Onde, nas mínimas cinco sílabas do último verso, se reproduz como nunca antes entre nós um exato fenômeno psíquico-emocional. Provavelmente, o esparramado deve estar nas grandes odes de Álvaro de Campos, na "Ode marítima", na "Ode triunfal", ou na "Ode marcial", os maiores poemas de todo o Futurismo europeu, ou na "Tabacaria", esse retrato sem igual da alma de um homem de seu século? Ou na tábula rasa única de Alberto Caeiro? Arnaldo Jabor tem todo o direito de não gostar de Fernando Pessoa, só poderia nos explicar de qual deles.

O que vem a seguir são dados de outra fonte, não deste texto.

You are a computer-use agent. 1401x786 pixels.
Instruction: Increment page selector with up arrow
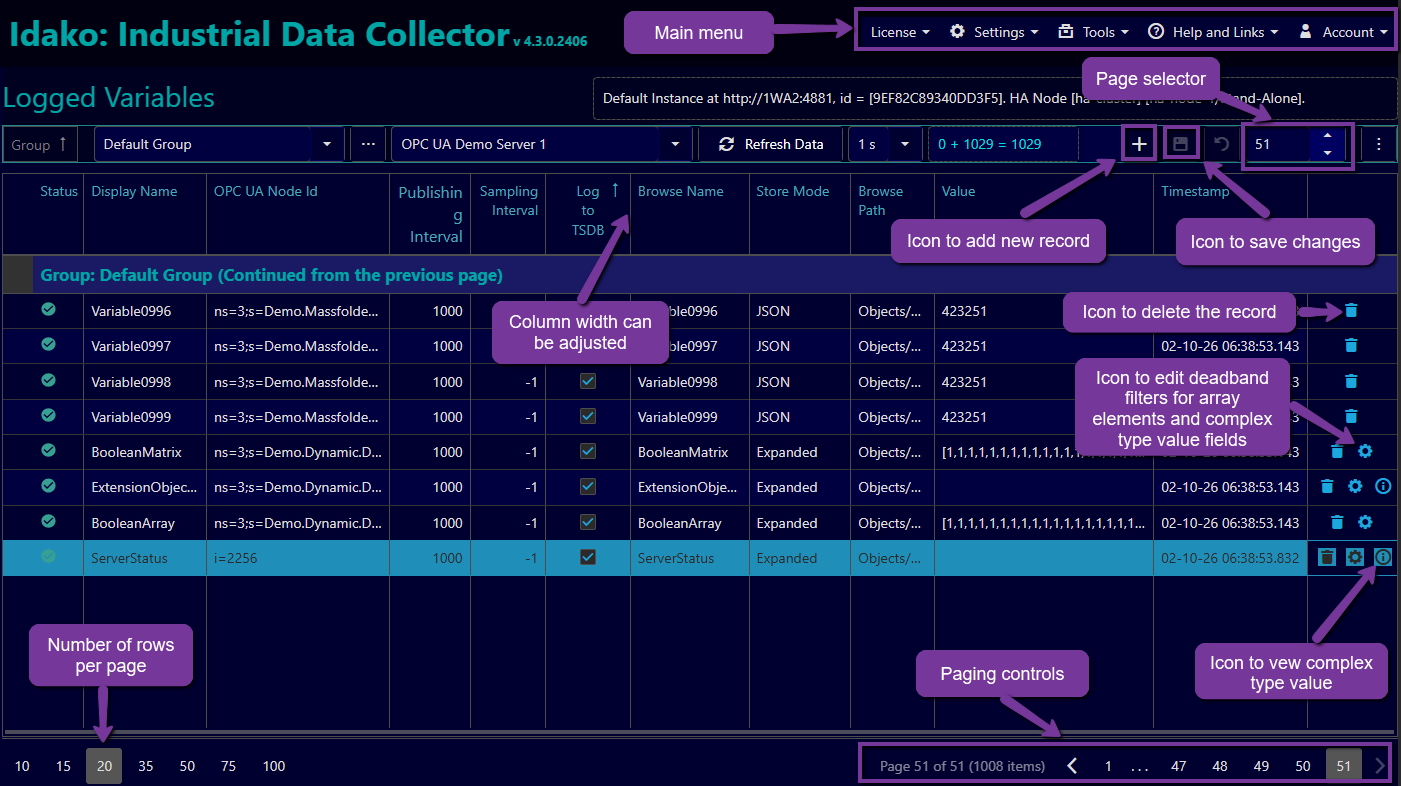(1327, 136)
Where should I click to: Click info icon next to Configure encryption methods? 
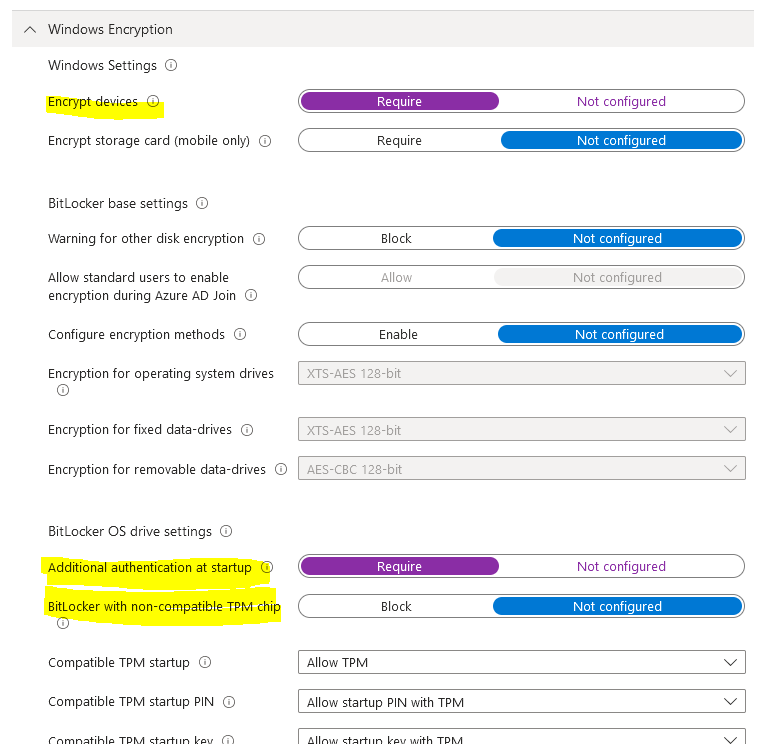[239, 335]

Mas o que é "caudaloso", o que é "esparramado"? "Os sertões"? O "Grande sertão: veredas"? O "Dom Quixote"? A "Ode marítima"? "A tabacaria"? E então? Pessoa é dos poetas mais sintéticos da língua, e sintético em cinco versos ou em oitocentos, isso não tem nada a ver com extensão, se formos julgar arte por tamanho, aí sim vamos acabar muito mal. Mas o que existe de fato nessa afirmação de João Cabral e no artigo do cineasta é o típico ódio brasileiro à subjetividade. Boa parte dos intelectuais brasileiros nunca saiu de Zola, e confunde o real com o material, o que não é de espantar depois da Escola do Recife, do Naturalismo, do Positivismo, do Parnasianismo "escultórico", da poesia "concreta", da "pedra" cabralina, etc. Se há subjetividade, então não é real.

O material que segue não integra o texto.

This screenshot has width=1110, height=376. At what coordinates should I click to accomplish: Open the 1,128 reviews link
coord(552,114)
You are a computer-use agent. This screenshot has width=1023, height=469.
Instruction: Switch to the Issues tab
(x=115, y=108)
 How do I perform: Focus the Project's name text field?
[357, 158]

Se João Cabral escreve um poema sobre um ovo, ele é real; se Fagundes Varela escreve um poema sobre a morte de um filho, ele é "metafísico". Portanto, cabe a pergunta: a dor pela morte de um filho é menos "real" do que um ovo? João Cabral de Melo Neto nunca me pareceu entender o significado da palavra "metafísica", já que sempre a utilizou como um pejorativo, da maneira mais primária, como aliás sempre foram todos os comentários críticos que fez em sua vida. O fato de ser um grande artista, infelizmente, nunca garantiu a ninguém a capacidade de ser nem um crítico minimamente sofrível, embora existam os que somam tudo, como um Baudelaire ou um Schumann.

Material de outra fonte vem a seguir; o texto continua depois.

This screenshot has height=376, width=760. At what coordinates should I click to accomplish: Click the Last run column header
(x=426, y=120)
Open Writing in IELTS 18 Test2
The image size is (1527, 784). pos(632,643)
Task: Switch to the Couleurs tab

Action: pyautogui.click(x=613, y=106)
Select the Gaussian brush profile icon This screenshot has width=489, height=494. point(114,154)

O cérebro de um homem é uma coisa física, miolos moles e pálidos até bem parecidos com alguns outros que comemos com manteiga. Aí, portanto, está o real. A mente, essa é metafísica, de fato o é, logo não serve para a arte ou a poesia. Quando Fernando Pessoa-Álvaro de Campos escreve um dos maiores poemas da língua, "Aniversário", tratando da angústia de quem assiste à desaparição, no tempo, de todos os seres e ambiências que compunham a rede afetiva de sua infância - coisa que acontece com todos os humanos do planeta, a não ser os que morrem na puerícia - então é "metafísico", "esparramado", "caudaloso", apesar da implacável perfeição e exatidão de um poema como esse, do mesmo nível, aliás, de quase toda a sua imensa obra. Em suma, há que escrever sobre "coisas", e como a subjetividade não é coisa, é metafísica, esparramada e caudalosa, não serve para a poesia. Acontece que a subjetividade é tão real quanto qualquer objeto físico, aliás mais real, pois sem ela nem o perceberíamos como tal. Sinto até vergonha em afirmar objetividades escandalosas como essas em pleno século XXI.

A mim, especialmente, interessa-me muito mais a minha angústia pela morte do que um ovo ou uma pedra. Direito meu, como o dos outros preferirem a pedra ou o ovo. Nunca compreendi o porquê, no entanto, da insistência de João Cabral, sobretudo a partir da decadência de sua poesia depois de "Museu de tudo", em atacar e ironizar a subjetividade na poesia, como atacava também a Borges ou a Drummond. Há mais coisa entre o céu e a terra do que um canavial, e quem reduz o real ao físico parece demonstrar, bem no fundo, um obscuro anelo de se internar num zoológico.